La liberté contractuelle ne s'oppose pas à une telle clause. En effet, en la matière la jurisprudence est moins stricte et n’a pas défini les conditions de validité d'une telle clause avec autant de netteté qu’en droit du travail, en raison notamment de l’atteinte qu’elle peut porter au principe de la liberté du commerce et de l’industrie.
Elle a mis des limites, afin d’éviter toute distorsion entre l’objectif poursuivi par celle-ci et les droits de la personne tenue par l’obligation de non-concurrence.
Elle "ne peut que restreindre, et non supprimer, sa liberté d’action" de celui qui est lié, ce qui une limite dans le temps et dans l’espace, mais aussi quant à son objet (elle ne doit pas empêcher l’intéressé d’exercer une activité conforme à sa qualification et à ses connaissances).

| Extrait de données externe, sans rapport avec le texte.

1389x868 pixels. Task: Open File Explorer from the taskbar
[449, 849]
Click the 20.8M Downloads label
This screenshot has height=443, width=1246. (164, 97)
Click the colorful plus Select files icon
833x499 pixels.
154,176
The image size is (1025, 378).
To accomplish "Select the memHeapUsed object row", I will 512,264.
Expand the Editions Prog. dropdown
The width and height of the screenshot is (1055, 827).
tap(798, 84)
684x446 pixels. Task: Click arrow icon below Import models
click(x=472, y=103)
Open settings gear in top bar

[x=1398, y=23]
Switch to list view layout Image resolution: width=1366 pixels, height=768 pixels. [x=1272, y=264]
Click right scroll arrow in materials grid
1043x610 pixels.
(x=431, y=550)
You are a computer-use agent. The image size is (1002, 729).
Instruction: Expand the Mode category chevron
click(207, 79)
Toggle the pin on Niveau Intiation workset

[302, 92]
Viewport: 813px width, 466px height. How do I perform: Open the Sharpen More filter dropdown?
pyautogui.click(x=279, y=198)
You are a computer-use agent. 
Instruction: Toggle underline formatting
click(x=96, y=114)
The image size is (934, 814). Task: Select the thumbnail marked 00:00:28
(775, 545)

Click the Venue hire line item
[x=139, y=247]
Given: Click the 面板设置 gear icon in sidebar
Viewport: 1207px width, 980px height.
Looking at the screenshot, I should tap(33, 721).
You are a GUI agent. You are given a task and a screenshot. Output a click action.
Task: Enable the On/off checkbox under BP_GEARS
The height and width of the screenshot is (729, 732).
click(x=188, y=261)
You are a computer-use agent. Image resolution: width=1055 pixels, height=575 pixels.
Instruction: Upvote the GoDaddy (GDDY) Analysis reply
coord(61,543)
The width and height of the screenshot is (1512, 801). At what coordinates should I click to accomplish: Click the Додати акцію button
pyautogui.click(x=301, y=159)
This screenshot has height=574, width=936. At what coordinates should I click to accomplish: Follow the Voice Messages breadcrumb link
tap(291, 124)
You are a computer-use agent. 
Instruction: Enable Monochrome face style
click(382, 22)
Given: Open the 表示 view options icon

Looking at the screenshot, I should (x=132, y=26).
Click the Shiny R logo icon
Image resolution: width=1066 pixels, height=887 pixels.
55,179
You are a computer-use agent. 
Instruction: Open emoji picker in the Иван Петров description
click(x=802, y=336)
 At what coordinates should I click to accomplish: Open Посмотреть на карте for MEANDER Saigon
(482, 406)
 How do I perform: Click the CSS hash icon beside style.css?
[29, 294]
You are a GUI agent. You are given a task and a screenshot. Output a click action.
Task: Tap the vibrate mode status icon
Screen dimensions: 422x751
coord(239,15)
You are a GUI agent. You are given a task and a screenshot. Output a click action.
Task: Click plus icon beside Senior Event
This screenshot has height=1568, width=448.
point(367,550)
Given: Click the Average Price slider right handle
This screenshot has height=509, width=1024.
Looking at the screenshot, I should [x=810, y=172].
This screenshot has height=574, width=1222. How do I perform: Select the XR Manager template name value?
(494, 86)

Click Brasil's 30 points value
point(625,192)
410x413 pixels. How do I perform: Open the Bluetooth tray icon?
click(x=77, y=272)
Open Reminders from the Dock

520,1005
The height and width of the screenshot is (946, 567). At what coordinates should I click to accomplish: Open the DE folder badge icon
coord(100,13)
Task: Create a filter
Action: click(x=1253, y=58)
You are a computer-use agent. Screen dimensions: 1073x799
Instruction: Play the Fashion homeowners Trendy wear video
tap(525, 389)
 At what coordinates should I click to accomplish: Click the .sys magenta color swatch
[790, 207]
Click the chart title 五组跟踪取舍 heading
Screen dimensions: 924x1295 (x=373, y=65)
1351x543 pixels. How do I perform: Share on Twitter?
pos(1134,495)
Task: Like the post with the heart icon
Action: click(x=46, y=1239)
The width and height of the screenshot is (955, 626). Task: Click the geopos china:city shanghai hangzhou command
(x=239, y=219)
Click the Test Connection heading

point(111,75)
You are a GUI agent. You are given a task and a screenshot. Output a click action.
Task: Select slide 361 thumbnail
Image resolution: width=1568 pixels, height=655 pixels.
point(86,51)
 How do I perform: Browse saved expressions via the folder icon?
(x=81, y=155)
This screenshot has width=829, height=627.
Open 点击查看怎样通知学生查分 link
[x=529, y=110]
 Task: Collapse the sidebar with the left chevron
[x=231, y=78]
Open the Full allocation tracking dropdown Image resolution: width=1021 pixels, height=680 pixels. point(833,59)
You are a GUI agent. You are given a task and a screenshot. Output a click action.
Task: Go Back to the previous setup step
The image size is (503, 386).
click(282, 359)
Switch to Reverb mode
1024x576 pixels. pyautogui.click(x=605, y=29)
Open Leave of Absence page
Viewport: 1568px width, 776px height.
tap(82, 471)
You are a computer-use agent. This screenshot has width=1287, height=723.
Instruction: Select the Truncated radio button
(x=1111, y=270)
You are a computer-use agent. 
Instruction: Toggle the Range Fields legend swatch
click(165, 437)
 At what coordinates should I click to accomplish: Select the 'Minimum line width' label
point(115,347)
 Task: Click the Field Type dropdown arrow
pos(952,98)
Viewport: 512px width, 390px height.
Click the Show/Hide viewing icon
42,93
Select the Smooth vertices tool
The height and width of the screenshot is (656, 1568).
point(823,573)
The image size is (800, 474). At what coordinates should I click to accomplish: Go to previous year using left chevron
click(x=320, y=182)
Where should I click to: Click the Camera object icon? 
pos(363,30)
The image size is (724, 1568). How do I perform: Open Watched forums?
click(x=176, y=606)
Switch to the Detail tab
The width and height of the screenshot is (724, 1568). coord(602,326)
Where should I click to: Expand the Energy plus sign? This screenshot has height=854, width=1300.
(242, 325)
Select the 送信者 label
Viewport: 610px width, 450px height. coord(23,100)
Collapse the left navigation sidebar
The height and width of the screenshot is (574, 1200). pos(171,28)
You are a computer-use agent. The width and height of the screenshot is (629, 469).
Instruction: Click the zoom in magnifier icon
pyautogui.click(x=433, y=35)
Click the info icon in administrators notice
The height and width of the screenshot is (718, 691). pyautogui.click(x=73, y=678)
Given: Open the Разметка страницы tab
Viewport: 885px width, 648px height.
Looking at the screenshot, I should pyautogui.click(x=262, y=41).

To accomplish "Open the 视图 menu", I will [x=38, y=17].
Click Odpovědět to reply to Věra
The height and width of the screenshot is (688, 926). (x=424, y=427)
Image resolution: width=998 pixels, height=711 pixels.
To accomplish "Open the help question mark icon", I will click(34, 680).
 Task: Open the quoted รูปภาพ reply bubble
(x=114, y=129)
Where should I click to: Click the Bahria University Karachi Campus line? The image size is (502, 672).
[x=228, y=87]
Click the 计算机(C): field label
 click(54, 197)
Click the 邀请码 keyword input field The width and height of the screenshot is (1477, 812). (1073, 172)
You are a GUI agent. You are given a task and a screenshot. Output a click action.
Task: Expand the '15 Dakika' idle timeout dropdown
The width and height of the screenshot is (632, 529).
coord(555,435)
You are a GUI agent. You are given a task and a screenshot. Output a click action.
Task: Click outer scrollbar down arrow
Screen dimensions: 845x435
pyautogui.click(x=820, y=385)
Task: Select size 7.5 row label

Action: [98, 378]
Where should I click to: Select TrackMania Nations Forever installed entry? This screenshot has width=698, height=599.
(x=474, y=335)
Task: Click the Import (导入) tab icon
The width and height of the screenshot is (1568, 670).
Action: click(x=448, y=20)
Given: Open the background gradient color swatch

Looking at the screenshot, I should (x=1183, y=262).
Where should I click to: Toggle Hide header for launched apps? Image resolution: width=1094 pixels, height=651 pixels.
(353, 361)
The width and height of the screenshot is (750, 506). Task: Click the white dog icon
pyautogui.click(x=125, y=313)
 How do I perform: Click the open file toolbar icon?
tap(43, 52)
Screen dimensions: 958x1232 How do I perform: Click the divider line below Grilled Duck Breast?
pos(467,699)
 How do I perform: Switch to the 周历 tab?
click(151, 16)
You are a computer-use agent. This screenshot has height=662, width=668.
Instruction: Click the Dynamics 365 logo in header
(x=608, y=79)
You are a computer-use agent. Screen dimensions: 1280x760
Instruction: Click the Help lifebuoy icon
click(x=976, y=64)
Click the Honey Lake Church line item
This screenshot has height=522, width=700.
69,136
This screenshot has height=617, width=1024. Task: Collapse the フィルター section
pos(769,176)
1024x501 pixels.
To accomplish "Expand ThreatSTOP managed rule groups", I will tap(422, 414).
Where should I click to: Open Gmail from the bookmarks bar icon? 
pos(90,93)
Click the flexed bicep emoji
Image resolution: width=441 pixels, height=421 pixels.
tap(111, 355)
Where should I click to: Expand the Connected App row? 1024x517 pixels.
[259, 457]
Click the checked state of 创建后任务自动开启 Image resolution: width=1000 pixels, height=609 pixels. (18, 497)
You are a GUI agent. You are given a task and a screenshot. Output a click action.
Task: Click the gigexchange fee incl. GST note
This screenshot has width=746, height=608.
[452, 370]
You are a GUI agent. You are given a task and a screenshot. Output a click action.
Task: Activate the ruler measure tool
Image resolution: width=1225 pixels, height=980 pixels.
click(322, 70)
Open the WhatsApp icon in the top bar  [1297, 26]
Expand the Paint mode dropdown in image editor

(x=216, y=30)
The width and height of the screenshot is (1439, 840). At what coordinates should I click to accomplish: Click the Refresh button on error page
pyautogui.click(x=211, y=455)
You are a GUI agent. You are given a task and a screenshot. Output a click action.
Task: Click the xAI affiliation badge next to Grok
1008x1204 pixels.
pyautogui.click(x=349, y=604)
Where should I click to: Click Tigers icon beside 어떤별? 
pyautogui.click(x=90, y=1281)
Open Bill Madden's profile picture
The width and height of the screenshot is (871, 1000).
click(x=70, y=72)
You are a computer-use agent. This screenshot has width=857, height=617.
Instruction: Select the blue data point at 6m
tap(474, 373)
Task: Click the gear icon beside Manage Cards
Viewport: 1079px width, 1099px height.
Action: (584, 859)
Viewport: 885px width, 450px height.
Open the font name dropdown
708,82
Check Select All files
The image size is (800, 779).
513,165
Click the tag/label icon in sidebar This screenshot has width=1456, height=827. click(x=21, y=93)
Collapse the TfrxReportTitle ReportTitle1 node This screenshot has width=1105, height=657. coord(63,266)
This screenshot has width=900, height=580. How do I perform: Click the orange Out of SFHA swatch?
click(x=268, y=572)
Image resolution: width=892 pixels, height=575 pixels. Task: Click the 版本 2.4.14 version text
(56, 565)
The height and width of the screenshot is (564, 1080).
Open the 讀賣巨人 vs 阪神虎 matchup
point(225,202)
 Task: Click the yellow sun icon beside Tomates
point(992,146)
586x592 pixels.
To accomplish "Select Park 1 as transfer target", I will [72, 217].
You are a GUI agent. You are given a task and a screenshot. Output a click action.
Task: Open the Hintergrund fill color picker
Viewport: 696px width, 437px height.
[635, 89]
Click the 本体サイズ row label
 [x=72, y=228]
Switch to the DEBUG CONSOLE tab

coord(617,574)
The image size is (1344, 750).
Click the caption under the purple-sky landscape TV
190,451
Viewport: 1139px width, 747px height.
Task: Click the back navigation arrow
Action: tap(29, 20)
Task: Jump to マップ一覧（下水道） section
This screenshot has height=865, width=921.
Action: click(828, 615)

En l'espèce elle est limitée dans l'espace et dans le temps de manière relativement restreinte. La distance de 10 km ne me parait pas excessive. En effet au delà de 10 km le salarié peut exercer comme il l'entend.
Quant au dédomagement, c'est à mon sens une clause pénale (encore que je ne connais pas les termes de la clause) et le juge demeure libre de la réduire si elle est manifestement excessive (art 1152 du code civil).